When pulling reserve balances backward by 15 days, one can see how the index and reserve balance changes line up in the chart below. The recent uptick in the S&P 500 appears to follow an uptick in reserve balances during the week of June 3.
The Fed’s Quantitative Tightening effects are not to blame for the decline in reserve balances. The majority of the decline in reserve balances is due to the increasing demand for the Fed’s Reverse Repo facility, which climbs to a new all-time high almost daily. The facility’s usage has been building up for well over a year, but the effects of the facility have not been felt until after the Fed ended QE.
More Demand Due To Higher Rates
That is because, as the QE was ongoing, whatever money was heading to the Repo facility was immediately replaced with QE, keeping reserve balances moving higher and providing fresh liquidity to the equity market. But now that QE is over, as money leaves to go into the Repo facility, there’s nothing to replace it.

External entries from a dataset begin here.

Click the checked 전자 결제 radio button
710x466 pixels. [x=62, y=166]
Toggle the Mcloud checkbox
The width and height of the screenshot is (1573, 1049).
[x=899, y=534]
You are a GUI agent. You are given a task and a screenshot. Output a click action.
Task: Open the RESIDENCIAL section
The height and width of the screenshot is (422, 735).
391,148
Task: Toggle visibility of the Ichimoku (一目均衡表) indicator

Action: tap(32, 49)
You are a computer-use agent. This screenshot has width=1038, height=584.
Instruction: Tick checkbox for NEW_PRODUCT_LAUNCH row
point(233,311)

Additionally, now that the Fed is raising rates, the annualized overnight rate for the Repo facility is climbing too, which is only likely to attract even more money going forward. That rate has now risen to 1.55%
Stocks Are A Source Of Funds
Essentially, the S&P 500 and the entire equity market now serve as a source of funds for the reverse repo facility. This, in turn, is helping de-lever the equity market over time. The latest data from FINRA shows that debit balances have fallen to their lowest levels since November 2020. It’s pretty easy to see in the chart below that as reserve balances dropped in 2018, so did margin balances. The chart also shows the more recent decline in margin balances and the recent decline in reserve balances.
The decline in margin levels also correlates with changes in the S&P 500 over time. It’s important to remember that most of the money that goes into the Reverse Repo facility comes from money market accounts. When cash leaves those money market accounts, less money can be committed to the equity market.

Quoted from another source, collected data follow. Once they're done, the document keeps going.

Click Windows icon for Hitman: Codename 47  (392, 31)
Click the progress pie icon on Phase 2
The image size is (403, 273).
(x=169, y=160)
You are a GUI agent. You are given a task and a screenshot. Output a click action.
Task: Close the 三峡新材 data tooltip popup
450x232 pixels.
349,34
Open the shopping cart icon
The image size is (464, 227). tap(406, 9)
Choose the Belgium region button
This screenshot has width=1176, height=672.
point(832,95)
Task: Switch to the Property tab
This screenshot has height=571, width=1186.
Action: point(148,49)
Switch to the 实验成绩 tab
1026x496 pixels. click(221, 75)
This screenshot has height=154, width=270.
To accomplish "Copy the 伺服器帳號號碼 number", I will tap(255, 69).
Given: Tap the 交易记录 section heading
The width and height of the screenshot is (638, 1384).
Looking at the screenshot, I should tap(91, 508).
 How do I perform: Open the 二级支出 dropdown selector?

Removing liquidity from the equity market is perhaps the most significant reason stocks may only struggle to rise. On top of that, as the Fed pushes rates higher, the interest rate on the reverse repo facility will only continue to rise. The QT ramp will only add to the removal of reserve balances in the future as Treasury and MBS holdings begin to roll off the Fed balance sheet, further reducing the reserve balances.
The recent declines in the reserve balances data suggest that any movement in the SPY upward over the short term will likely not last and that lower lows will not be far behind as more liquidity gets drained from the markets.